Expressive Networks
Poetry and Platform Cultures
Description
Expressive Networks convenes an urgent conversation on digital media and the social life of contemporary poetry. Tracing how poems circulate through online spaces and how capitalized platforms have come to pattern the reading and writing of poetry, contributors emphasize both the expressivist cast of digital literary culture and the deep-running ambivalence that characterizes aesthetic and critical responses to platformed cultural production. The volume features chapters on Pan- African spoken word programs, Singaporean Facebook groups, decolonial hemispheric networks, and Japanese media-critical poetries as well as platforms such as Twitter/X, Instagram, and Amazon.

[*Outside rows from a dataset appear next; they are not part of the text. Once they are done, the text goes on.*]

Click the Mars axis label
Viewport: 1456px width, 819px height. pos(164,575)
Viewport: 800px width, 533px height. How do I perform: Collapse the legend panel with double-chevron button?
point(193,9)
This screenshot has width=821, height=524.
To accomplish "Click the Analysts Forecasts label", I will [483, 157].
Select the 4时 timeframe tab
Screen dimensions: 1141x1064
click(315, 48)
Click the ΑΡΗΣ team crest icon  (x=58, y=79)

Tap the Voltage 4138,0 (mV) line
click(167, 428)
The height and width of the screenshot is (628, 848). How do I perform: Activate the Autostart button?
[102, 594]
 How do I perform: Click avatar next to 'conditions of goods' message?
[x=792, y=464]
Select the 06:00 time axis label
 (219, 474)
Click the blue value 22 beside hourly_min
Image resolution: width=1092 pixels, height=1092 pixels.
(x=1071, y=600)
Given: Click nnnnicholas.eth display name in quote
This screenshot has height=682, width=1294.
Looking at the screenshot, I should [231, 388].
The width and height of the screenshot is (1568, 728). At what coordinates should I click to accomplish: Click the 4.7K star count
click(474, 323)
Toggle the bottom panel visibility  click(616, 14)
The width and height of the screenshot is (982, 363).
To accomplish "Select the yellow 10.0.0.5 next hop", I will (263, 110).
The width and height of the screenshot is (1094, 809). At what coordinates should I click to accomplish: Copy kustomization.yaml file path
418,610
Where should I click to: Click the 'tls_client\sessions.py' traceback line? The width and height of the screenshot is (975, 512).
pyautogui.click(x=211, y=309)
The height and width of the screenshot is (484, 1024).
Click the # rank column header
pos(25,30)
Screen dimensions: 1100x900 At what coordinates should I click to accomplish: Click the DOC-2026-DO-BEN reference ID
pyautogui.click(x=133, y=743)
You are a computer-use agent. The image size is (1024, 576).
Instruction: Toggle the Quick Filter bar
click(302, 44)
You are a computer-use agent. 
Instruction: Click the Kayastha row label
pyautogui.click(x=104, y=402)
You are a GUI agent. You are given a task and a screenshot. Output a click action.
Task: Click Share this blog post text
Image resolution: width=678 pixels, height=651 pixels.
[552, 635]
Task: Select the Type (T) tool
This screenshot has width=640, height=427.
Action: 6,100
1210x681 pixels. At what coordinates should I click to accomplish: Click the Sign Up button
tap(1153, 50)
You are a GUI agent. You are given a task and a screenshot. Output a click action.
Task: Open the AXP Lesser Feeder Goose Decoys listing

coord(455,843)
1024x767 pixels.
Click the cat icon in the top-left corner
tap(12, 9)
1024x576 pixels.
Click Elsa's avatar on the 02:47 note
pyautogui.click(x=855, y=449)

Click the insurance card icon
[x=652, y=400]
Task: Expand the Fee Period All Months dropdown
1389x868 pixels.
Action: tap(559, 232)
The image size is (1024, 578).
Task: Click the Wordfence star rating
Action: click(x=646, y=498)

Though contributors write from a variety of methodological positions and address themselves to a range of archives, they share the primary conviction that the impact of Web 2.0 on literary practice is far-reaching, far from self-evident, and far more variegated and unpredictable than easy summations of social media’s influence suggest. Expressive Networks asks after poetry’s present and future by examining what poems themselves express about the social make-up of networked platforms.
Edited by Matthew Kilbane with contributions from Cameron Awkward-Rich, Micah Bateman, Andrew Campana, Sumita Chakraborty, Scott Challener, C.R. Grimmer, Tess McNulty, Michael Nardone, Seth Perlow, Anna Preus, Susanna Sacks, Carly Schnitzler, Melanie Walsh, and Samuel Caleb Wee.
Matthew Kilbane is assistant professor in the English Department at the University of Notre Dame. A scholar of modern and contemporary poetry, media studies, and the digital humanities, he is author of The Lyre Book: Modern Poetic Media (Johns Hopkins University Press, 2024).